Occupational stigma or occupational marks are work-induced anatomical lesions which do not impair working capacity. Stigmata are generally caused by mechanical, chemical or thermal skin irritation over a long period and are often characteristic of a particular occupation. Any kind of pressure or friction on the skin may produce an irritating effect, and a single violent pressure may break the epidermis, leading to the formation of excoriations, seropurulent blisters and infection of the skin and underlying tissues. On the other hand, however, frequent repetition of moderate irritant action does not disrupt the skin but stimulates defensive reactions (thickening and keratinization of the epidermis). The process may take three forms:
- a diffuse thickening of the epidermis which merges into the normal skin, with preservation and occasional accentuation of skin ridges and unimpaired sensitivity
- a circumscribed callosity made up of smooth, elevated, yellowish, horny lamellae, with partial or complete loss of skin ridges and impairment of sensitivity. The lamellae are not circumscribed; they are thicker in the centre and thinner towards the periphery and blend into the normal skin
- a circumscribed callosity, mostly raised above the normal skin, 15 mm in diameter, yellowish-brown to black in colour, painless and occasionally associated with hypersecretion of the sweat glands.

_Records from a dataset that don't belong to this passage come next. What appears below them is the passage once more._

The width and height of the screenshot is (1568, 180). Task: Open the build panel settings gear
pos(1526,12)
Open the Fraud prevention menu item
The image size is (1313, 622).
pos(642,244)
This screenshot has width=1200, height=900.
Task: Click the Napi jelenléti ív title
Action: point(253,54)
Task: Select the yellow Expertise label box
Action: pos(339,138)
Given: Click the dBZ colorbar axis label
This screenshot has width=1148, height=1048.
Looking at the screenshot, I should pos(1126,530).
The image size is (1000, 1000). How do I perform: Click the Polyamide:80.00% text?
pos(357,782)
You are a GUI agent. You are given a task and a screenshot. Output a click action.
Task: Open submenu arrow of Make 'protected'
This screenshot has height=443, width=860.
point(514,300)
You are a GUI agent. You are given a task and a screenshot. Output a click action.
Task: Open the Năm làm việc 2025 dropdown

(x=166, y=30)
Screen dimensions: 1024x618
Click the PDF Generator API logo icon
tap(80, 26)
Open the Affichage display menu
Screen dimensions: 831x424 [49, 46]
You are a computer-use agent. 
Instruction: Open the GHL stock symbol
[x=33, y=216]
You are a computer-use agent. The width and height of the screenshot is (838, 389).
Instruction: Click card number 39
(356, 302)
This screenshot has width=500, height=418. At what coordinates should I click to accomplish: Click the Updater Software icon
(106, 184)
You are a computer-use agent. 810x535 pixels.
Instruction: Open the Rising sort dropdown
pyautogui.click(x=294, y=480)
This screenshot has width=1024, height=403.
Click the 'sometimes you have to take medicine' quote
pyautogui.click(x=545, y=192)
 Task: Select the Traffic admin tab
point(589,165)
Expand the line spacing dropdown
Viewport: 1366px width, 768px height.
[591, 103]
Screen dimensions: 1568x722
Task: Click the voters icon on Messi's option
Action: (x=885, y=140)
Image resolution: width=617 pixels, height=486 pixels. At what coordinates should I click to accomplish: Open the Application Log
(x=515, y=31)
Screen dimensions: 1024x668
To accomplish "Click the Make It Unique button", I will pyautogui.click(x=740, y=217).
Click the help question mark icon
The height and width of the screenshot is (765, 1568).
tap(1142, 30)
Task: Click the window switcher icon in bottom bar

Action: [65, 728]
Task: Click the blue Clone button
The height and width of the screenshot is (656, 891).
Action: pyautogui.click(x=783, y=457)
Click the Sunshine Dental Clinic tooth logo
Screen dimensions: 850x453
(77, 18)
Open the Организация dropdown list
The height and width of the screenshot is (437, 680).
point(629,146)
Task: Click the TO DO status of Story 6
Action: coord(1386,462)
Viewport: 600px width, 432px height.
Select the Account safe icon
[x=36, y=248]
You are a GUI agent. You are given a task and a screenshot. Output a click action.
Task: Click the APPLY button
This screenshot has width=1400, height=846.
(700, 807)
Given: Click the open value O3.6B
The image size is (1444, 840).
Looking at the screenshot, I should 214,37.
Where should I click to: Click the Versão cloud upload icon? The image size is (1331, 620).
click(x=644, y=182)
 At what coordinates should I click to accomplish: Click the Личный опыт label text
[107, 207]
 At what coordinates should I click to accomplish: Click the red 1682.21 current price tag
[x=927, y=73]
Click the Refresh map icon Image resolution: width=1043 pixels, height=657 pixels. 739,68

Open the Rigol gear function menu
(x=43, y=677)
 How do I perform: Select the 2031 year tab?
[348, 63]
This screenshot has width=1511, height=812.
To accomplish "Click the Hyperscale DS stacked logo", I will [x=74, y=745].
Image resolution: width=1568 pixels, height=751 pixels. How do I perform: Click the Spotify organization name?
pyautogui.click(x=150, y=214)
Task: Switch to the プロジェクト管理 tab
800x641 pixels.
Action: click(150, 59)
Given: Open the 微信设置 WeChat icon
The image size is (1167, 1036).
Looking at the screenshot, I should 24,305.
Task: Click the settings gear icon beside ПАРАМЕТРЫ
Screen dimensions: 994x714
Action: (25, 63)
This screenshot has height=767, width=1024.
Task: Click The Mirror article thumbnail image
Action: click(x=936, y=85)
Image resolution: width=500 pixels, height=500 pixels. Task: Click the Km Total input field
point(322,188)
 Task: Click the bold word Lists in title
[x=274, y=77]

Callosities are usually produced by mechanical agents, sometimes with the aid of a thermal irritant (as in the case of glass- blowers, bakers, firefighters, meat curers, etc.), when they are dark-brown to black in colour with painful fissures. If, however, the mechanical or thermal agent is combined with a chemical irritant, callosities undergo discoloration, softening and ulceration.
Callosities which represent a characteristic occupational reaction (particularly on the skin of the hand as shown in figure 1 and 2) are seen in many occupations. Their form and localization are determined by the site, force, manner and frequency of the pressure exerted, as well as by the tools or materials used. The size of callosities may also reveal a congenital tendency to skin keratinization (ichthyosis, hereditary keratosis palmaris). These factors may also often be decisive as concerns deviations in the localization and size of callosities in manual workers.
Figure 1. Occupational stigmata on the hands.
(a) Tanner’s ulcers; (b) Blacksmith; (c) Sawmill worker; (d) Stonemason; (e) Mason; (f) Marble Mason; (g) Chemical factory worker; (h) Paraffin refinery worker; (I) Printer; (j) Violinist
(Photos: Janina Mierzecka.)
Callosities normally act as protective mechanisms but may, under certain conditions, acquire pathological features; for this reason they should not be overlooked when pathogenesis and, particularly, prophylaxis of occupational dermatoses are envisaged.
When a worker gives up a callosity-inducing job, the superfluous horny layers undergo exfoliation, the skin becomes thin and soft, the discoloration disappears and the normal appearance is restored. The time required for skin regeneration varies: occupational callosities on the hands may occasionally be seen several months or years after the work has been given up (especially in blacksmiths, glass-blowers and sawmill workers). They persist longer in senile skin and when associated with connective tissue degeneration and bursitis.
Fissures and erosions of the skin are characteristic of certain occupations (railway workers, gunsmiths, bricklayers, goldsmiths, basket weavers, etc.). The painful “tanner’s ulcer” associated with chromium compound exposures (figure 1) round or oval in shape and from 2-10 mm in diameter. The localisation of occupational lesions (e.g. on confectioners’ fingers, tailors’ fingers and palms, etc.) is also characteristic.
Pigment spots are caused by the absorption of dyes through the skin, the penetration of particles of solid chemical compounds or industrial metals, or the excessive accumulation of the skin pigment, melanin, in workers in coking or generator plants, after three to five years of work. In some establishments, about 32% of workers were found to exhibit melanomata. Pigment spots are mostly found in chemical workers.
As a rule, dyes absorbed through the skin cannot be removed by routine washing, hence their permanence and significance as occupational stigmata. Pigment spots occasionally result from impregnation with chemical compounds, plants, soil or other substances to which the skin is exposed during the work process.
A number of occupational stigmata may be seen in the region of the mouth (e.g. Burton’s line within the gums of workers exposed to lead, teeth erosion in workers exposed to acid fumes, etc. blue colouring of the lips in workers engaged in aniline manufacture and in the form of acne. Characteristic odours connected with certain occupations may also be considered as occupational stigmata.